Nothing but the entries, copied exactly, should appear in the response.

═════ Information ═════

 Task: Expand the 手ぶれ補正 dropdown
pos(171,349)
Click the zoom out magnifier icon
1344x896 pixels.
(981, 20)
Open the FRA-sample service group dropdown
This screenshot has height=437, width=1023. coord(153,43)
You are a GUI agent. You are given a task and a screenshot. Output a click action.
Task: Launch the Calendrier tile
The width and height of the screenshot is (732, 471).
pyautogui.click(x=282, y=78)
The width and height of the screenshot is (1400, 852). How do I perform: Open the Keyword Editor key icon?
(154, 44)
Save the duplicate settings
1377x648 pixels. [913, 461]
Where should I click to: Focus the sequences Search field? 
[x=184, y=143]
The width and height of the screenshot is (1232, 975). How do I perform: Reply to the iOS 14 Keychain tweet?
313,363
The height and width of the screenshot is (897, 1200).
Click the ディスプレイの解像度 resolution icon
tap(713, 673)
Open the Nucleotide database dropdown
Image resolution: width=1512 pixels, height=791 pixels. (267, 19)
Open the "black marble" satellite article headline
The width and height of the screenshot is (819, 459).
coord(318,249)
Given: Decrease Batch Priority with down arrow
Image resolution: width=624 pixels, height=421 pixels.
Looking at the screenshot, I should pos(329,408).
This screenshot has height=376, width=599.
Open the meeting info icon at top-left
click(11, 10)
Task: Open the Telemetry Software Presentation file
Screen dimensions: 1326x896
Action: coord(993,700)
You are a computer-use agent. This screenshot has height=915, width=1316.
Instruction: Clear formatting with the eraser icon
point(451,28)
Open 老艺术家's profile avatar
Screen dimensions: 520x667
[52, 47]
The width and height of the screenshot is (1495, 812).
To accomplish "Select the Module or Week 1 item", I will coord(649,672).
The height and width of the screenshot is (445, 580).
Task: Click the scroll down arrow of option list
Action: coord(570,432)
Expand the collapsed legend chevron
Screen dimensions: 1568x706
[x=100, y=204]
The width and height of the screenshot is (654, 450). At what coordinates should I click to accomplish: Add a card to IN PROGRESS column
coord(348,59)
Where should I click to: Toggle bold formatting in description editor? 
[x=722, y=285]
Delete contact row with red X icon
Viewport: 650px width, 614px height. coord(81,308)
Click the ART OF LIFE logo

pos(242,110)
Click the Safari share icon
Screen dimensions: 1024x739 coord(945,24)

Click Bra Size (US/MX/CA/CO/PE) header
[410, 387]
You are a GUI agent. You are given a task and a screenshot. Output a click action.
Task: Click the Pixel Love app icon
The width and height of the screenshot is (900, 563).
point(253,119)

═════

* [Answer space]:
 Task: Expand the 手ぶれ補正 dropdown
pos(171,349)
Click the zoom out magnifier icon
1344x896 pixels.
(981, 20)
Open the FRA-sample service group dropdown
This screenshot has height=437, width=1023. coord(153,43)
You are a GUI agent. You are given a task and a screenshot. Output a click action.
Task: Launch the Calendrier tile
The width and height of the screenshot is (732, 471).
pyautogui.click(x=282, y=78)
The width and height of the screenshot is (1400, 852). How do I perform: Open the Keyword Editor key icon?
(154, 44)
Save the duplicate settings
1377x648 pixels. [913, 461]
Where should I click to: Focus the sequences Search field? 
[x=184, y=143]
The width and height of the screenshot is (1232, 975). How do I perform: Reply to the iOS 14 Keychain tweet?
313,363
The height and width of the screenshot is (897, 1200).
Click the ディスプレイの解像度 resolution icon
tap(713, 673)
Open the Nucleotide database dropdown
Image resolution: width=1512 pixels, height=791 pixels. (267, 19)
Open the "black marble" satellite article headline
The width and height of the screenshot is (819, 459).
coord(318,249)
Given: Decrease Batch Priority with down arrow
Image resolution: width=624 pixels, height=421 pixels.
Looking at the screenshot, I should pos(329,408).
This screenshot has height=376, width=599.
Open the meeting info icon at top-left
click(11, 10)
Task: Open the Telemetry Software Presentation file
Screen dimensions: 1326x896
Action: coord(993,700)
You are a computer-use agent. This screenshot has height=915, width=1316.
Instruction: Clear formatting with the eraser icon
point(451,28)
Open 老艺术家's profile avatar
Screen dimensions: 520x667
[52, 47]
The width and height of the screenshot is (1495, 812).
To accomplish "Select the Module or Week 1 item", I will coord(649,672).
The height and width of the screenshot is (445, 580).
Task: Click the scroll down arrow of option list
Action: coord(570,432)
Expand the collapsed legend chevron
Screen dimensions: 1568x706
[x=100, y=204]
The width and height of the screenshot is (654, 450). At what coordinates should I click to accomplish: Add a card to IN PROGRESS column
coord(348,59)
Where should I click to: Toggle bold formatting in description editor? 
[x=722, y=285]
Delete contact row with red X icon
Viewport: 650px width, 614px height. coord(81,308)
Click the ART OF LIFE logo

pos(242,110)
Click the Safari share icon
Screen dimensions: 1024x739 coord(945,24)

Click Bra Size (US/MX/CA/CO/PE) header
[410, 387]
You are a GUI agent. You are given a task and a screenshot. Output a click action.
Task: Click the Pixel Love app icon
The width and height of the screenshot is (900, 563).
point(253,119)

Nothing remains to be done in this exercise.